While I find the dial design of the De Ville Co-Axial Chronograph sharp, I do miss the presence of luminant. Instead you get crisply cut hands and applied Roman Numeral hour markers. A close-up image of the dial shows the detail of the diamond-cut hour markers and how good they look. These days, it is diamond-cut or bust in my opinion. Brands not using the best quality dials and with cheap looking hour markers, who also try to charge a lot, deserve low sales. Though it is easy with Omega’s size and production power to have all the best machinery and suppliers. A lot of small brands simply can’t claim that.
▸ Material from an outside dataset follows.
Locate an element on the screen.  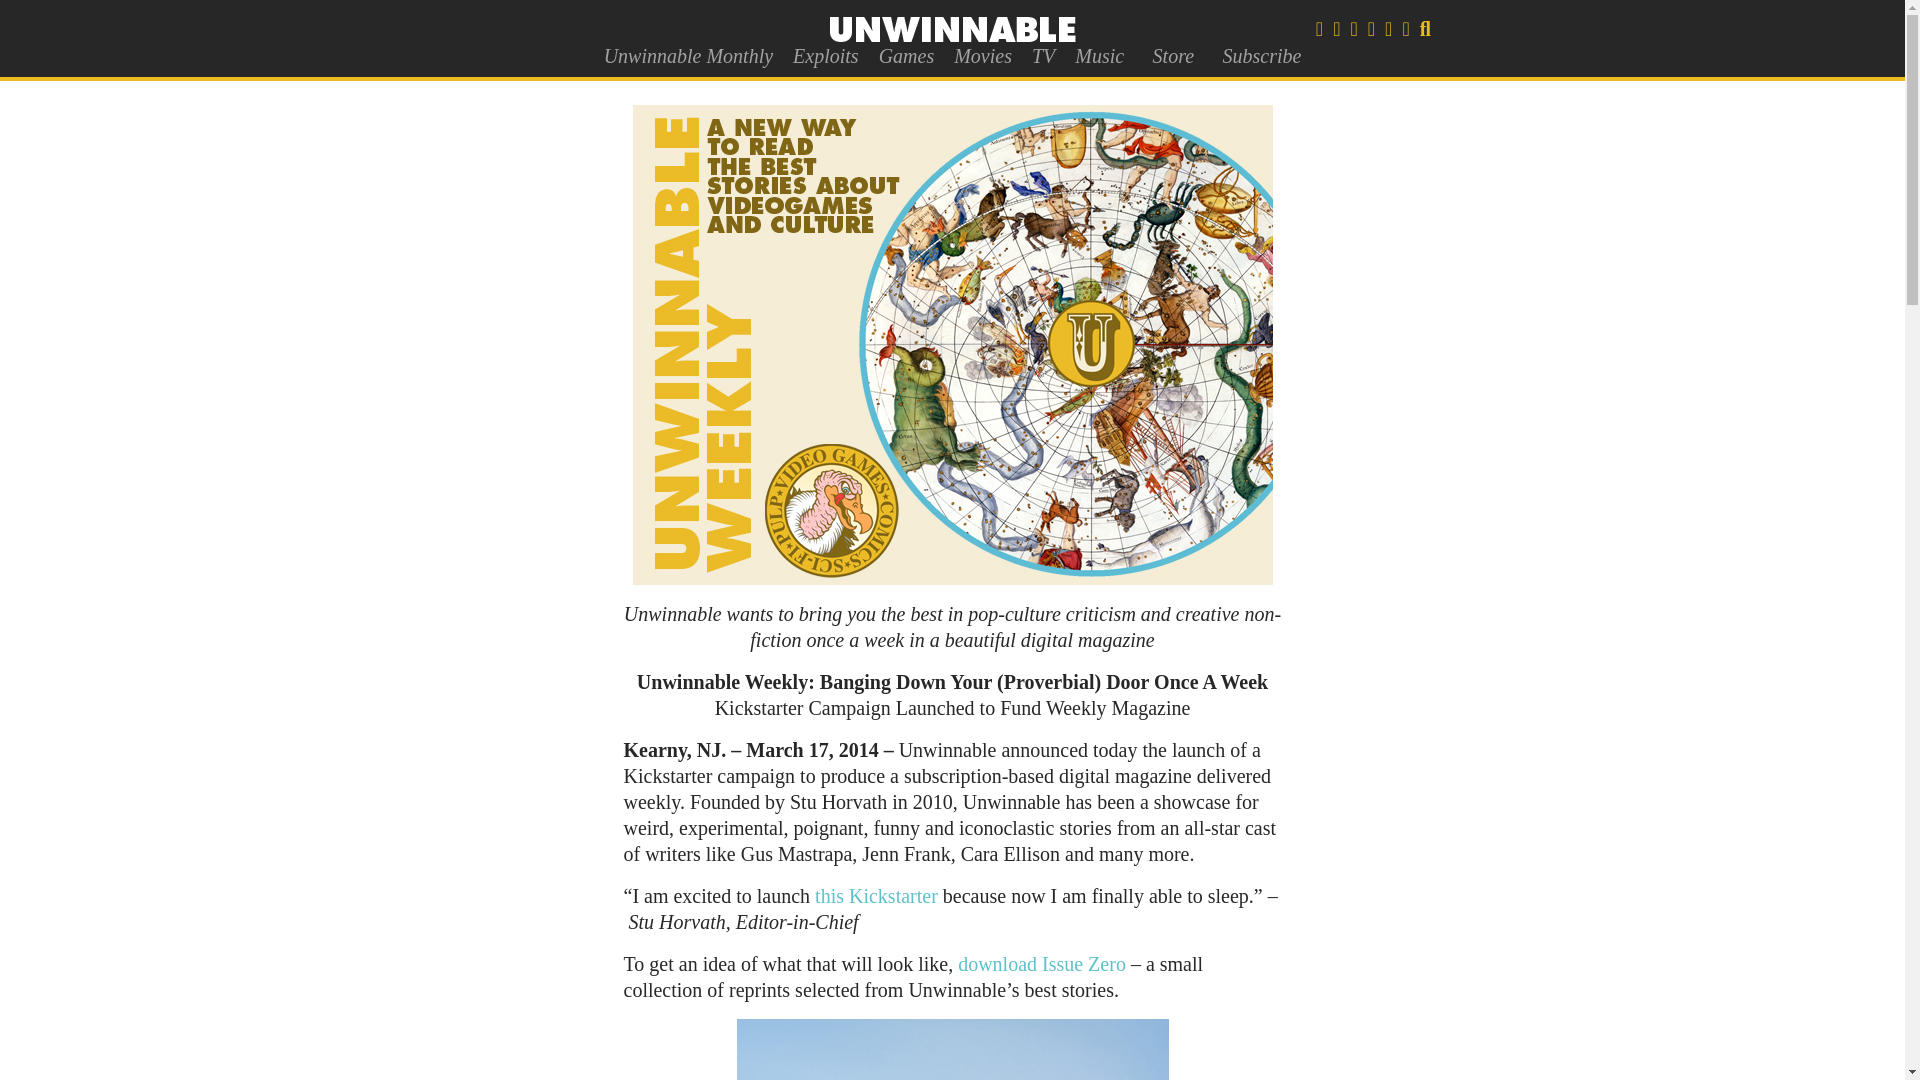
Movies is located at coordinates (982, 56).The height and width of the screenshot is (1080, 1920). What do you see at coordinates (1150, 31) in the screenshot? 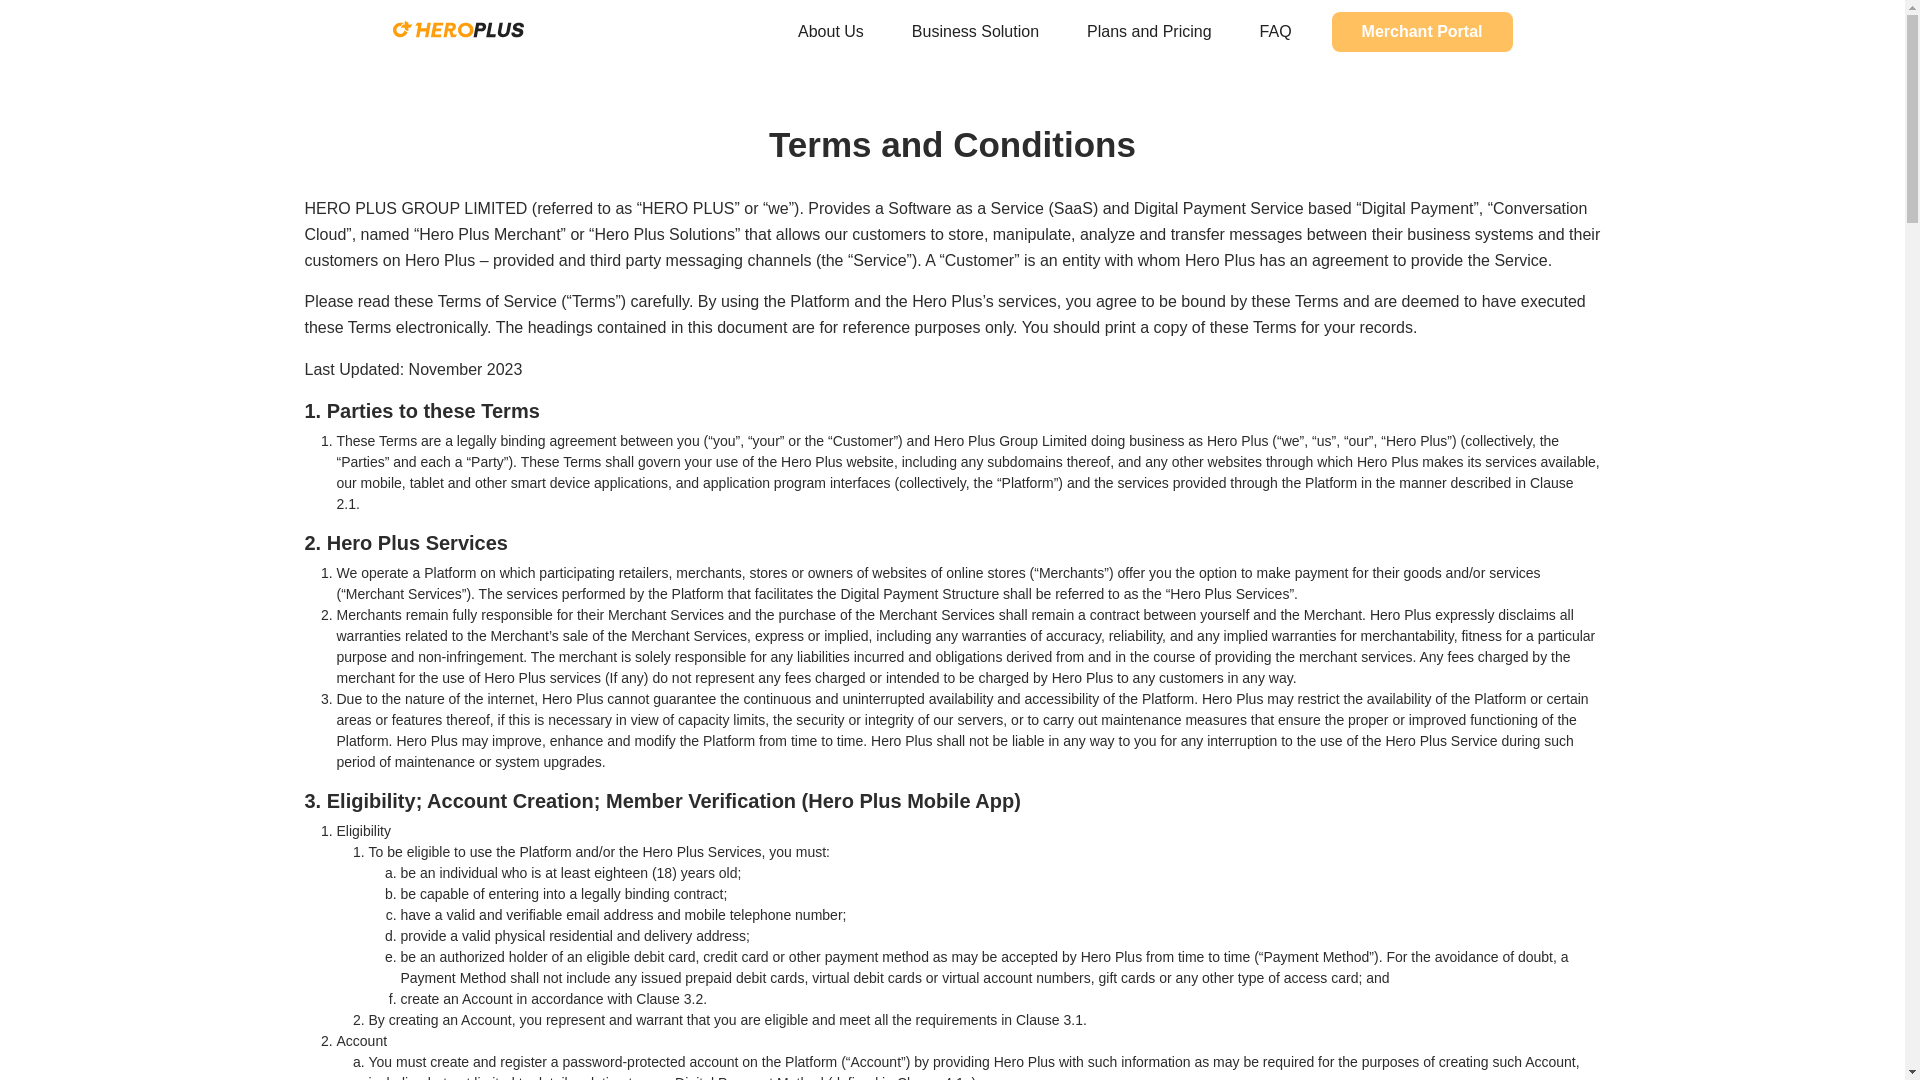
I see `Plans and Pricing` at bounding box center [1150, 31].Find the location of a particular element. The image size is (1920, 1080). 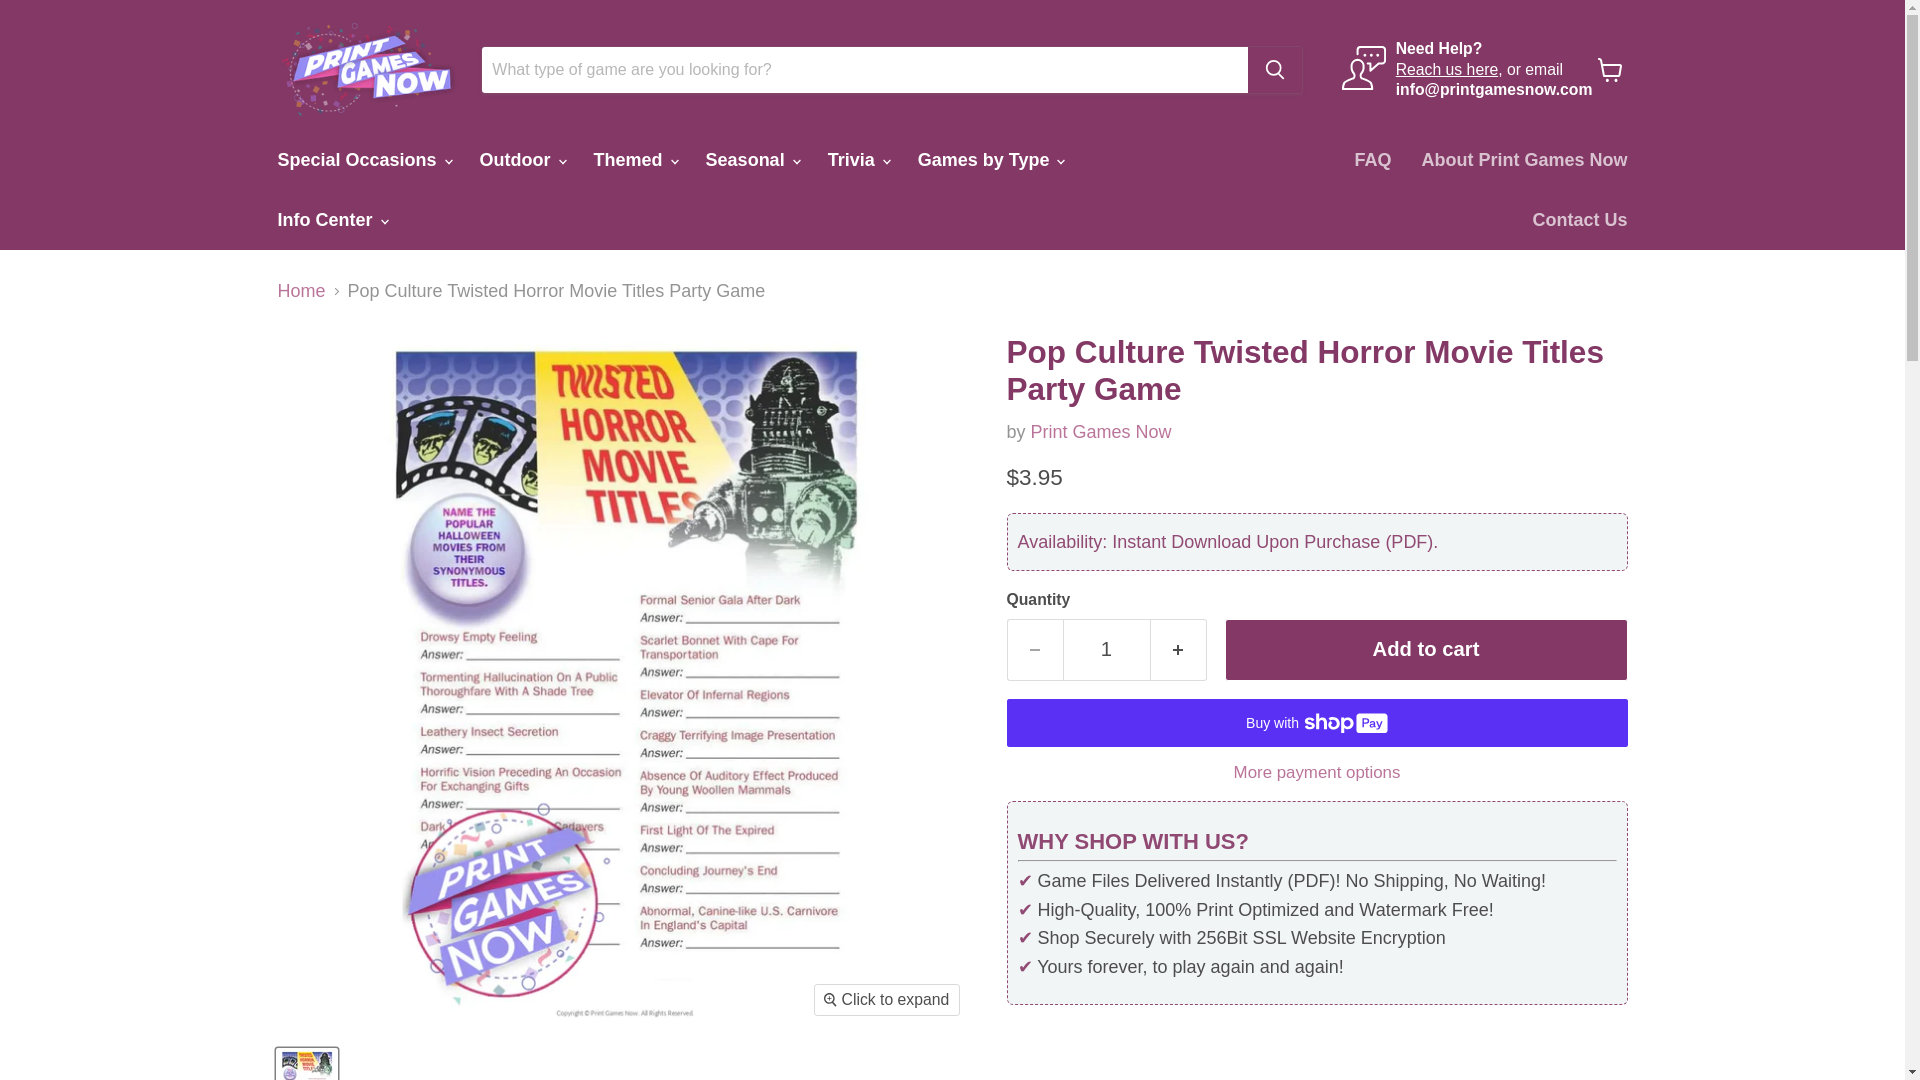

Mixing new and old, the De Ville once again offers a lot to enjoy with a noticeable quirkiness that you often don’t see from mainstream brands. I like quirkiness. Think of how much more interesting Rolex would be if they had more quirky things to offer. They really don’t being mostly conservative. At least Omega does a little of that in addition to offering the Toyota Camry and Honda Accord of mainstream luxury watches with the Seamaster Planet Ocean and Speedmaster models.